## Selection

Mavericks Country Bar and Nightclub in Pleasanton, with its mechanical bull, deer-antler chandelier, and clientele in cowboy hats and leather inlay boots, has a country-western flair that’s hard to find in the Bay Area. Every Friday and Saturday night the building almost overflows with its weekly line-dancing events, where bargoers of all ages and skill levels jump on the dance floor and kick-step, stomp and scoot across the dance floor in unison.
Line dancing is a true American fusion—its exact origins are unclear, but it’s probably a blend of English and French round- and square-dances filtered through folk and country-western tradition, plus European dances brought back by World War I and II servicepeople. In the ’70s, it incorporated disco and boogie and gave us the Electric Slide; in the ’80s, it reached new popularity when the music video for Billy Ray Cyrus’ “Achy Breaky Heart” featured a full crowd of line-dancing ladies; in the ’90s, everyone began doing the Macarena.
These days country line dancing mainly centers around country music—naturally—but other genres are thrown in for spice.
Adam “The Line Dancing Cowboy” Herbel, who teaches line dancing at Mavericks a few nights a month, explains that line dancing tends to absorb as many types of music as possible. “‘Cotton Eye Joe’ was a crazy, crazy hit, and the version that got popular is Swedish-techno-pop-country,” he told me. “There’s always been a popular element to it. The biggest line dance of 2021 was ‘Shivers,’ by Ed Sheeran.”

## Data segment
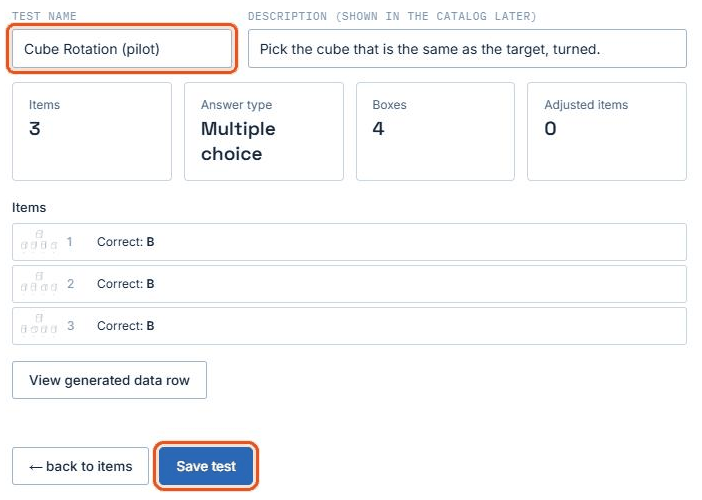Viewport: 702px width, 500px height.
Task: Click the Description label above the field
Action: point(392,16)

## Work to complete
1/ In the line-dancing article, rewrite the stretch from "Line dancing is" through "doing the Macarena.", substituting "Hustle" for "Electric Slide".
2/ Translate this sentence from the line-dancing article into Spanish: "These days country line dancing mainly centers around country music—naturally—but other genres are thrown in for spice."
3/ Write the next part of the article on line dancing at Mavericks, picking up after its final sentence.

## Exercise responses
1/
Line dancing is a true American fusion—its exact origins are unclear, but it’s probably a blend of English and French round- and square-dances filtered through folk and country-western tradition, plus European dances brought back by World War I and II servicepeople. In the ’70s, it incorporated disco and boogie and gave us the Hustle; in the ’80s, it reached new popularity when the music video for Billy Ray Cyrus’ “Achy Breaky Heart” featured a full crowd of line-dancing ladies; in the ’90s, everyone began doing the Macarena.

2/ Hoy en día, el baile en línea country gira principalmente en torno a la música country (como es natural), pero se añaden otros géneros para darle sabor.

3/
Herbel likes to mix it up, but his favorites are still the classics. “Everyone has their own preferences, but I tend to try to go with a country song,” he said.
“Line Dancing Lisa” Brown also regularly leads line dancing at Mavericks and, like Herbel, she appreciates the country music traditions at the core of line dancing. Her favorite line dance at the moment is set to “The Booze Cruise” by Blackjack Billy, but she doesn’t mind throwing in the odd Top 40 banger. “In my head it’s a country thing, but it can be anything, with any kind of music,” she told me.
Line dancers coalesce around specific choreographies in a complex way, a blend of online popularity, TikTok trends and hyper-local preferences. When a new song comes out, choreographers create line dances for it and post them online—sometimes everyone converges on one choreography, sometimes several become popular.
Then, at country bars and line-dancing nights, people pick up the dance that most of the people around them are doing, and that choreography catches on. As a result, sometimes people perform a completely different set of dances than the dancers at a bar one state over, or even one county over, as each region settles on their own favorites.
“There definitely can be a different favorite from Sacramento to San Jose,” Herbel said.
This also means the best way to join as a beginner is to show up and just jump in. “Part of the fun is showing up and not having any preparation, and going through it with everybody else that’s learning,” Brown said.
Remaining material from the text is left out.